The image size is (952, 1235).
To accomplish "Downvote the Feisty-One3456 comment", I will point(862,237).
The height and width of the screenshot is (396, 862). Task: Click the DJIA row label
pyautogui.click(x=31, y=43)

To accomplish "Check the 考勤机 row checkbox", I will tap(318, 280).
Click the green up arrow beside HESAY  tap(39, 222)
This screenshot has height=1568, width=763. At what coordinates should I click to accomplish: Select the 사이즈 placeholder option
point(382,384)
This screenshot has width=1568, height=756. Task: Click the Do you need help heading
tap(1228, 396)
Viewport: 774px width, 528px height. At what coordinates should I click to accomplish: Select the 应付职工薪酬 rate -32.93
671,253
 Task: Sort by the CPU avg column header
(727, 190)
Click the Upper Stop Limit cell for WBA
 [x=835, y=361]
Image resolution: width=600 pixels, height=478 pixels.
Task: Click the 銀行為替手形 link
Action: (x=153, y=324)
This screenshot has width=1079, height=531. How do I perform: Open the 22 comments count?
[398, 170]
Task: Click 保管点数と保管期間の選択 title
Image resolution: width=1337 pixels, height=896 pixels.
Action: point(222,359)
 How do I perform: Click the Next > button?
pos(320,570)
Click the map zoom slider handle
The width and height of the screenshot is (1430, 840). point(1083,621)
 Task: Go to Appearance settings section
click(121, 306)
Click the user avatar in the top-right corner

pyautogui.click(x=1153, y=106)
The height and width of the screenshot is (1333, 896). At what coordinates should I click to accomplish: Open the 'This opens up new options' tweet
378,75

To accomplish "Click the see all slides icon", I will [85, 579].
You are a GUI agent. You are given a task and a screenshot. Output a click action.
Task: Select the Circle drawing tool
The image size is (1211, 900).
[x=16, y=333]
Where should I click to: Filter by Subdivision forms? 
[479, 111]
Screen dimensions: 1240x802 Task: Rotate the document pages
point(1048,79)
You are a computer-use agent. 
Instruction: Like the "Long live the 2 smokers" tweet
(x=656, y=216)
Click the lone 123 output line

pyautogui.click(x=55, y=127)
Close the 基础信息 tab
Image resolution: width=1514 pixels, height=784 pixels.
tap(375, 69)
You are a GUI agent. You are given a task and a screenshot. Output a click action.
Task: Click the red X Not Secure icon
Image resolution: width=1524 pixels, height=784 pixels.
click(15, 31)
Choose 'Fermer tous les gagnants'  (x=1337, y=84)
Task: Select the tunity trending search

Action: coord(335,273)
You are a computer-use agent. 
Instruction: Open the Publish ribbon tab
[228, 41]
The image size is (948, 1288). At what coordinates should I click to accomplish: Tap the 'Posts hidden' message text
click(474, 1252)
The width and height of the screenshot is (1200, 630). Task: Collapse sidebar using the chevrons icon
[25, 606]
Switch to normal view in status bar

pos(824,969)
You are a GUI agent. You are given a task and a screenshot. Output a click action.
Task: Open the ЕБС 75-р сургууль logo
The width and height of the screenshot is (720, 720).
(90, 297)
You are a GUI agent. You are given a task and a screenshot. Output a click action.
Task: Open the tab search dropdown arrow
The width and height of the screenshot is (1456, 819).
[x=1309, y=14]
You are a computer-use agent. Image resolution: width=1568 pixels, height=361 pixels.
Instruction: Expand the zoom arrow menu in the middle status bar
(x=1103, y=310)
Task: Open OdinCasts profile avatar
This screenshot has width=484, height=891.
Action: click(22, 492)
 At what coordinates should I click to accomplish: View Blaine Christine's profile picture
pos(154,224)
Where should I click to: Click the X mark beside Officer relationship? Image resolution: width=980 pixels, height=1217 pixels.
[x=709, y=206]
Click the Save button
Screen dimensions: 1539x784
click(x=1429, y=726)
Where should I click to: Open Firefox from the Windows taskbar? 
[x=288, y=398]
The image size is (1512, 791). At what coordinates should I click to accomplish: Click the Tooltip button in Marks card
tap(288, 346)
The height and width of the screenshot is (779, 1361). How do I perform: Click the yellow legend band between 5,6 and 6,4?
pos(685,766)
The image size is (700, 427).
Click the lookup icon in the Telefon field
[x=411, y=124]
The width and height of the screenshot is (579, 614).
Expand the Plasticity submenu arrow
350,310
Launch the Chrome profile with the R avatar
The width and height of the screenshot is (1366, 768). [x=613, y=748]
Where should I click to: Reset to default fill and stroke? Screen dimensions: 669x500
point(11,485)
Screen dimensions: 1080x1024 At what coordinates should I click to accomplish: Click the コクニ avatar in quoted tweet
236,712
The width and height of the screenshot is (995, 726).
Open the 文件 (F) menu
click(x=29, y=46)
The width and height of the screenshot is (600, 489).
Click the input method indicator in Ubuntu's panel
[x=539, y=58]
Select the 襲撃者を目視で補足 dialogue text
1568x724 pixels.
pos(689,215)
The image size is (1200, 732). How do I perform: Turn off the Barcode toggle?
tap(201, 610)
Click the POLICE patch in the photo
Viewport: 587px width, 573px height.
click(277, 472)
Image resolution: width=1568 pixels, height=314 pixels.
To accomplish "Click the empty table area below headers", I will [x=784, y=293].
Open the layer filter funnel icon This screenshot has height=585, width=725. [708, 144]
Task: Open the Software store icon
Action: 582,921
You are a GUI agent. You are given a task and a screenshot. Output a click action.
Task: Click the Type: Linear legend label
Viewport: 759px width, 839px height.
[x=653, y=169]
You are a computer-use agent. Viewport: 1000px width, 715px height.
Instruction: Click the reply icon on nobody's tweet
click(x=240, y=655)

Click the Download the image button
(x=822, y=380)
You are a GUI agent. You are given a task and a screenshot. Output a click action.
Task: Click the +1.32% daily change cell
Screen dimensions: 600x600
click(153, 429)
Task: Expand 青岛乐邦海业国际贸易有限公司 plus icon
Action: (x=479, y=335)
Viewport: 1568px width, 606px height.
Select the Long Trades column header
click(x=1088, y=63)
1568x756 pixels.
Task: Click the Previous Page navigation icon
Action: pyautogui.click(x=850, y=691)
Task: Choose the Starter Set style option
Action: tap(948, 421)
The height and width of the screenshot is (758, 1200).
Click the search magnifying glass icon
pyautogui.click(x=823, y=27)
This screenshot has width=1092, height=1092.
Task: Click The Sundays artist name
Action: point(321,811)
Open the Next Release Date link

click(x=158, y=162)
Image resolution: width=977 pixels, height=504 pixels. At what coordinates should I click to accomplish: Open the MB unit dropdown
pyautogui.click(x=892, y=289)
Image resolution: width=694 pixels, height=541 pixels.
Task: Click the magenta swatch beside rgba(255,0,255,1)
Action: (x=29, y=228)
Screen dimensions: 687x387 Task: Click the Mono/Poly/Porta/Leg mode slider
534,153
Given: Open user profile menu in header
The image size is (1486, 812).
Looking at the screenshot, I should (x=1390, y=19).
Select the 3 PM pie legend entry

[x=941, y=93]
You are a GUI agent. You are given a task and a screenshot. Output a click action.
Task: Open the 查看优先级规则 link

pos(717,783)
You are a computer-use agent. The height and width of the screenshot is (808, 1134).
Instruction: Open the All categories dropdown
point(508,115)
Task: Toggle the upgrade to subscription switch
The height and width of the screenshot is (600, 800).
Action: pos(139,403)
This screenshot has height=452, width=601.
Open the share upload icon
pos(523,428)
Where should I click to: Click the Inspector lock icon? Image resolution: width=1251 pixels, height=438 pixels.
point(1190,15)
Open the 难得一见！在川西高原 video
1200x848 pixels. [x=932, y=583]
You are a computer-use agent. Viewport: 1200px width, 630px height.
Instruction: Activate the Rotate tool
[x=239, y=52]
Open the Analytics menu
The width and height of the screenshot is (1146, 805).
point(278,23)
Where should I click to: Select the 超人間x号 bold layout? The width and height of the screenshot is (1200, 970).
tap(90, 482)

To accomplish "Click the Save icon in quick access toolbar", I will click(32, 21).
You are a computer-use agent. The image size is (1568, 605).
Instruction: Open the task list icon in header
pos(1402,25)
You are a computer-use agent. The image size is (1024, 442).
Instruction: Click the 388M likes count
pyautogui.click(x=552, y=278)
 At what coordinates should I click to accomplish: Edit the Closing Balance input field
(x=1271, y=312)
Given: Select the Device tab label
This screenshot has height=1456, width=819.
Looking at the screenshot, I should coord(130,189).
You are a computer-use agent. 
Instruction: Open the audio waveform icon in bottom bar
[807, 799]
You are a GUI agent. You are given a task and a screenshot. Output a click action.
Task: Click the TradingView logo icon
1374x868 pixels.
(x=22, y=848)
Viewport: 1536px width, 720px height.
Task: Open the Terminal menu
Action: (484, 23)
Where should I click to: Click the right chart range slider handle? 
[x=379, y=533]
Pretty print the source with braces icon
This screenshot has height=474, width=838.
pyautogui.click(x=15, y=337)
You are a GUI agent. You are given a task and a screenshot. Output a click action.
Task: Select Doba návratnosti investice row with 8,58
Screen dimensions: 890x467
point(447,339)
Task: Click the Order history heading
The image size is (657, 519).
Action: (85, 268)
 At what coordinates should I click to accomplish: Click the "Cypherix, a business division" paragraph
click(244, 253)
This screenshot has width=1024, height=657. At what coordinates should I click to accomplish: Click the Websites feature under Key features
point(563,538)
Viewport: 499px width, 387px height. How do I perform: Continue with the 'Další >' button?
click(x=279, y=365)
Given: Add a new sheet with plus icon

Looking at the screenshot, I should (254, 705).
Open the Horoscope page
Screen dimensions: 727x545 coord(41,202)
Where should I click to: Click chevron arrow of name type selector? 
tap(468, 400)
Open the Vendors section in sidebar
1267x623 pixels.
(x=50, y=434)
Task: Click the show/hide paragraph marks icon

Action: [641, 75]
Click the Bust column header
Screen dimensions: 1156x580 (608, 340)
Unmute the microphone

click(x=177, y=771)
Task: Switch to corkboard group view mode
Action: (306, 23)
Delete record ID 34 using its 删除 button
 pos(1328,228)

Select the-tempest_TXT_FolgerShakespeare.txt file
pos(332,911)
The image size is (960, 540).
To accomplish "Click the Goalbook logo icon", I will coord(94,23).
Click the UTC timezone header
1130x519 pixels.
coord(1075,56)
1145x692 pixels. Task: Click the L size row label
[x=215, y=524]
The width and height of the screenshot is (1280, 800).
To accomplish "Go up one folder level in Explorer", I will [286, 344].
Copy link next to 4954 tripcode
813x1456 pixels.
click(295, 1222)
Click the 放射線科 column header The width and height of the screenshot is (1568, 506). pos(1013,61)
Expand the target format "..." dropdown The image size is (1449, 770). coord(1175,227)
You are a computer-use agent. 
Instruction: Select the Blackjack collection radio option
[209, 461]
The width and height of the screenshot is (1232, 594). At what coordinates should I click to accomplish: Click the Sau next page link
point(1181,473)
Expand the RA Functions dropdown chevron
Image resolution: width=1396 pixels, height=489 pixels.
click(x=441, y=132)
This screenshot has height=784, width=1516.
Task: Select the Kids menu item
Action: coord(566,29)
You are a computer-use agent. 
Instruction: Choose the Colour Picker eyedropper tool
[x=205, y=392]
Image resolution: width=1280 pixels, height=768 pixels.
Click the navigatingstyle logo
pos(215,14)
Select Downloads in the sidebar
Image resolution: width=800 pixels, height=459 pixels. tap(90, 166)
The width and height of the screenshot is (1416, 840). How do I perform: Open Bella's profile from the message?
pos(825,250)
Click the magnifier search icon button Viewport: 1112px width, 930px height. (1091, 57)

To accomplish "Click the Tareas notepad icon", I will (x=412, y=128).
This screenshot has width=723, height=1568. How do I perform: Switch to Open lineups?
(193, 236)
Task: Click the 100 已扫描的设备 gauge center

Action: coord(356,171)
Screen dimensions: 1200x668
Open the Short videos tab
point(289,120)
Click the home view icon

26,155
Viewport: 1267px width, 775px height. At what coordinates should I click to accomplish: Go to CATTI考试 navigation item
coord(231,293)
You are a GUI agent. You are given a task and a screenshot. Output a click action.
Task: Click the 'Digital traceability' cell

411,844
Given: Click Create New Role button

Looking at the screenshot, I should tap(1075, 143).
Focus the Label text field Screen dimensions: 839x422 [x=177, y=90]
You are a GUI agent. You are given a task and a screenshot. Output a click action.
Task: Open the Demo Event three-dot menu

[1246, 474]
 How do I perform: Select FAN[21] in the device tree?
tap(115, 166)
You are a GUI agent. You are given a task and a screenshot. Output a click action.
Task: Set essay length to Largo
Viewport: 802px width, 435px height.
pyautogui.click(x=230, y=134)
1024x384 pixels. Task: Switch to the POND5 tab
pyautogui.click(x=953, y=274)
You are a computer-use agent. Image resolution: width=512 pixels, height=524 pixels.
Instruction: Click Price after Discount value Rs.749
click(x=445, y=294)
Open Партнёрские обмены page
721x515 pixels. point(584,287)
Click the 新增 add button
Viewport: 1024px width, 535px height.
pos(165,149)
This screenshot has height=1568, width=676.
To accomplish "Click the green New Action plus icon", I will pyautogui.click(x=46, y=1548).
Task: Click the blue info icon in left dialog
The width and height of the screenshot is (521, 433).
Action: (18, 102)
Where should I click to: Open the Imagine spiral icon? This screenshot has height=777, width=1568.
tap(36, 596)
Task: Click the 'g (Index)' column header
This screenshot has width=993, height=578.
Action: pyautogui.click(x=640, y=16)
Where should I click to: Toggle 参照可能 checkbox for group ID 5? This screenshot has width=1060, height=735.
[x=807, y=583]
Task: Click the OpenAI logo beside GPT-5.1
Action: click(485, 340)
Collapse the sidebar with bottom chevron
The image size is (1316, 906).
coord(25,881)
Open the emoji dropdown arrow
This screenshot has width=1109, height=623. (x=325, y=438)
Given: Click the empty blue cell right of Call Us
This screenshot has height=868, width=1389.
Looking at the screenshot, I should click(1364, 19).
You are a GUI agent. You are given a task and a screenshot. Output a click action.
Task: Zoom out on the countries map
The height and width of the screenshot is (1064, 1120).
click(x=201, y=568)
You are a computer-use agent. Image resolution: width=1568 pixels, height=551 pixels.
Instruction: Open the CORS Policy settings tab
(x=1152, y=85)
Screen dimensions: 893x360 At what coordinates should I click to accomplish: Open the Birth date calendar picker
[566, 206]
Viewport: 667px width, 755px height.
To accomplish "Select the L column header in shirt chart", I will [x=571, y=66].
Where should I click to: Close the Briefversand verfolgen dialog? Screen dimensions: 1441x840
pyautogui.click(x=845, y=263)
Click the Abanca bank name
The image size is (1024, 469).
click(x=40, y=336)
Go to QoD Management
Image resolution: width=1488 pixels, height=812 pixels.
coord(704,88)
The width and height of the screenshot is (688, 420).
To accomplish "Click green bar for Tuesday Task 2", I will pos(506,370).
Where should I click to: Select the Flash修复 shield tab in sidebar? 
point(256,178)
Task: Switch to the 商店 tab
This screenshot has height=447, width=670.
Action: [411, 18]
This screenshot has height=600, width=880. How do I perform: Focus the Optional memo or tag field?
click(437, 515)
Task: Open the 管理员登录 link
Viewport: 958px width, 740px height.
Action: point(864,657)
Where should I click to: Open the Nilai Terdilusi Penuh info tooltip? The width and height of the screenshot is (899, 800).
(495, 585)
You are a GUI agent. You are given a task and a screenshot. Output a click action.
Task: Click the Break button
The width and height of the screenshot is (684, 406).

(What the exercise asks):
Retype the stretch of the material from the line containing "How do I perform: Select" through the line containing "pyautogui.click(x=953, y=274)", both included.

(Answer to this problem):
 How do I perform: Select FAN[21] in the device tree?
tap(115, 166)
You are a GUI agent. You are given a task and a screenshot. Output a click action.
Task: Set essay length to Largo
Viewport: 802px width, 435px height.
pyautogui.click(x=230, y=134)
1024x384 pixels. Task: Switch to the POND5 tab
pyautogui.click(x=953, y=274)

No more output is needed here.